Wal-Mart: Shoulda Listened to the Lawyers

According to today’s New York Times, Wal-Mart was given fair warning about its hiring and promotion practices long before a record-setting 2001 gender discrimination lawsuit cropped up, a warning that Wal-Mart chose to ignore. The kicker is that Wal-Mart was the one who hired the attorneys to examine their exposure to this kind of lawsuit.

The law firm, Akin Gump Strauss Hauer & Feld, found widespread gender disparities in pay and promotion at Wal-Mart and Sam’s Club stores and urged the company to take basic steps — like posting every job opening and creating specific goals to promote women and minorities — to avoid liability.

The 1995 report said that women employed by Wal-Mart earned less than men in numerous job categories, with men in salaried jobs earning 19 percent more than women.

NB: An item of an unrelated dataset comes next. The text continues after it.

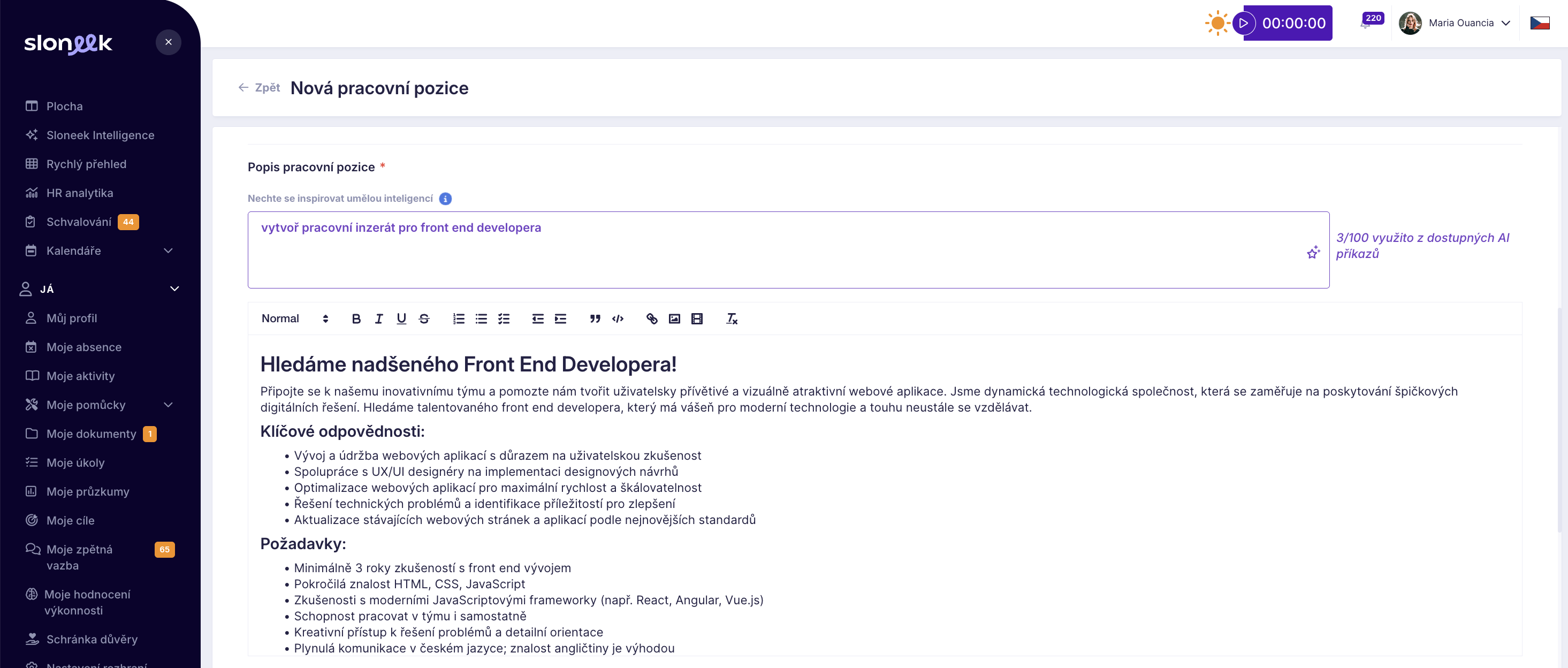Apply italic formatting in the editor
The image size is (1568, 668).
[378, 318]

By one measure, the law firm found, men were five and a half times as likely as women to be promoted into salaried, management positions.

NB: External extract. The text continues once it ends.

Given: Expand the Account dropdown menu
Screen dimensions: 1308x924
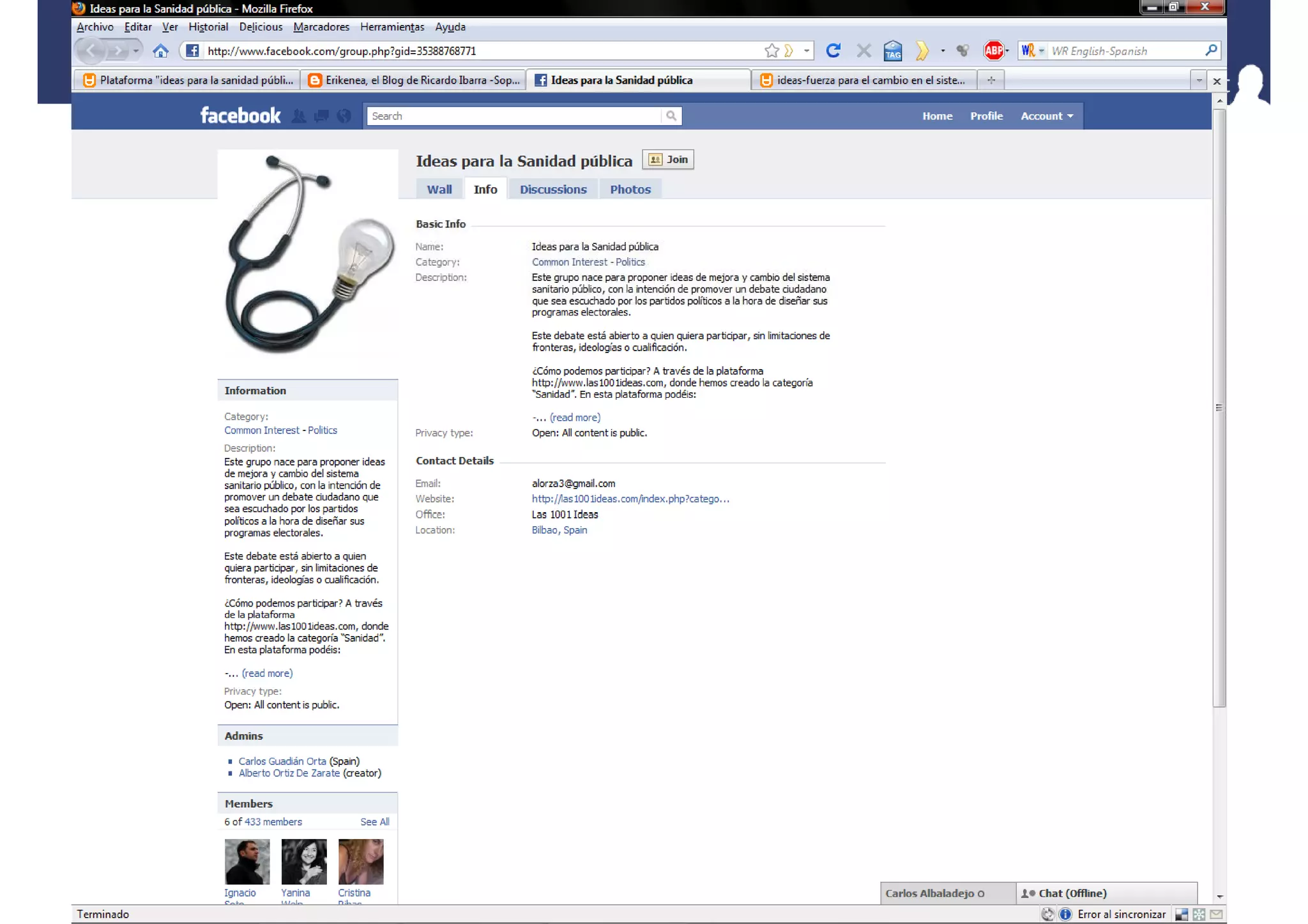Looking at the screenshot, I should coord(1047,116).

Without significant changes, the lawyers said in their confidential analysis, Wal-Mart “would find it difficult to fashion a persuasive explanation for disproportionate employment patterns.”

The case has been given the green-light to move forward as a class action by the Ninth Circuit (my former resident Circuit). The site, walmartclass.com is keeping strict tabs on the developments as they happen while also acting as an outreach for women who may have a claim:

NINTH CIRCUIT UPHOLDS CLASS CERTIFICATION AGAIN

On April 26, 2010, the Ninth Circuit issued an opinion upholding class certification again. Please click here for the press release. To read the opinion, please click here.

What Will Happen Next with the Case?

The Ninth Circuit has now ruled that the case can go forward as a class action. Wal-Mart has until the end of July to ask the United States Supreme Court to reconsider this decision and we expect that the company will do so. The Supreme Court does not automatically hear appeals. We will know by September or October if it will hear this case. If the Supreme Court takes the case, it will decide by June 2011 whether the class action can go ahead to trial. If it does not take the case, the case will go back to the trial court in San Francisco, which will set the case for trial probably in late 2011 or 2012.

While I’m not the biggest fan of Wal-Mart, I am shocked that Wal-Mart chose not to heed the words of their evidently prophetic lawyers. What’s worse is that the attorney for the plaintiffs plans to subpoena this report to work in it’s favor.